Unfortunately it is a set of simultaneous nonlinear equations. Which tells me that you are extremely unlikely to find an analytical solution - you must go to numerical methods.
You can get an idea of the difficulties if you look at a few special cases.
As everyone has noted, we know that we can find the peak if it is in the middle but we can't find the height or slope. (I am assuming that the slope is positive, if you allow any slope then the same results could be achieved by having the slope be 0 and the position unknowable.)
A more interesting special case is where points 1 and 2 are at the same height, but 3 is not. From the fact that 1 and 2 are at the same height, we know that the answer must lie along the line bisecting them. Because it is on that line we know that points 3 and 4 are also at the same height. By assuming that the slope is positive we can figure out which half of that line the peak is on. But we can't find where it is! The problem is that we need to find 4 variables from 4 data points, but 2 pairs of data points are giving us redundant information, so we wind up with 3 pieces of useful information which is not enough to nail down 4 variables.

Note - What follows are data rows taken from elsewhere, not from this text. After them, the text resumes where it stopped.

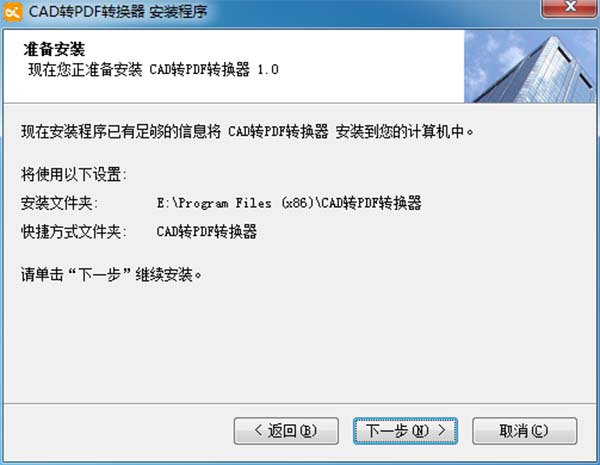Click the subtitle 现在您正准备安装 text

[x=85, y=70]

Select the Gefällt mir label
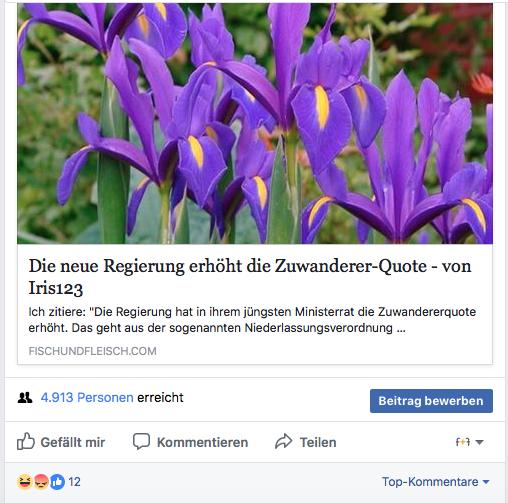tap(73, 442)
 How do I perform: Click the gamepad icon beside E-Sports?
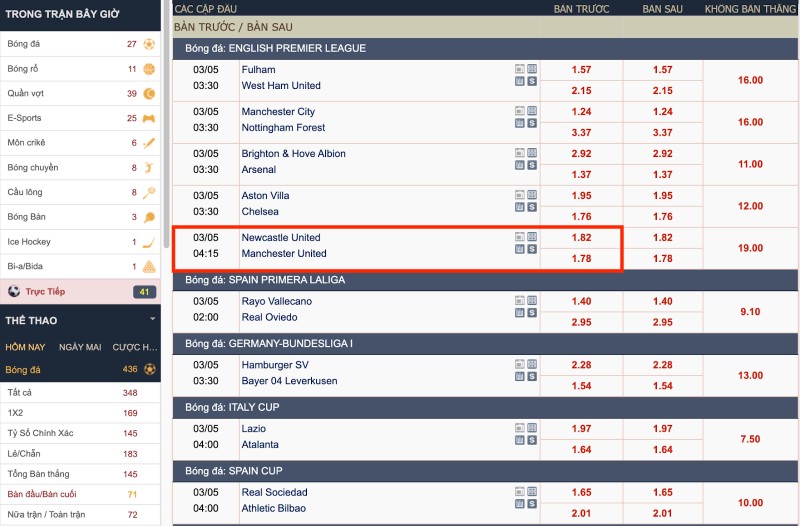149,118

Now let's go for a more promising case. For ease of reference, let's say that points 1, 2, 3 and 4 are at (1,0), (0,1), (-1,0) and (0,-1) respectively. Let's suppose that the height at points 2 and 4 are the same, and 1 is higher than 2. From the symmetry of points 2 and 4, the peak must be on the x-axis. Since the slope is positive, it must be closer to point 1 and point 3. Can we find it?
Well let's label the slope S, the height H, and the location of the peak (x,y). Then in general we have:
h(u,v) = H - S*sqrt((x-u)**2 + (y-v)**2)
In this case we know that y is 0. And by the assumption that the peak is in the box we know that 0<x<1. So we have
h1 = h(1,0) = H - S*(1 - x)
h2 = h(0,1) = H - S*sqrt(1 + x*x)
h3 = h(-1,0) = H - S*(1 + x)
Well let's try to solve this for x. First subtract h3 from everything to get rid of H.
-h3 + h1 = S*(1 + x) - S*(1 - x) = 2*S*x
-h3 + h2 = S*(1 + x) - S*sqrt(1 + x*x)
-h3 + h3 = 0
Now let's get rid of S by multiplying by 2 and dividing by (h1-h3)/2.
2 * (-h3 + h1) / (h1 - h3) = 2
2 * (-h3 + h2) / (h1 - h3) = (1 + x - sqrt(1 + x*x)) / x
= 1/x + 1 - sqrt(1/x**2 + 1)
And for the last expression, its derivative is:
-1/x**2 + 1/(x**3 * sqrt(1 + 1/x**2))
This is a complicated derivative, but if you note that that for 0 < x, sqrt(1 + 1/x**2) > 1/x you'll see that the second term is slightly less than the first term, so for 0 < x < 1 this complex expression is monotone decreasing.
Therefore it can be uniquely solved for x. And once you have x, then H and S are easy to find. But good luck finding an analytical solution for x!
So we have 2 degenerate cases that we can't solve. And 1 that we can't solve analytically but can numerically. What about the general case? Well as I've been saying, we have 4 data points and 4 variables to solve, so generally it should be solvable. But we probably can't find an analytic solution. So I'd expect from general principles that the general case, excepting the known degenerate ones, can be solved numerically. And the odds against an analytical solution are so high that I won't waste time looking.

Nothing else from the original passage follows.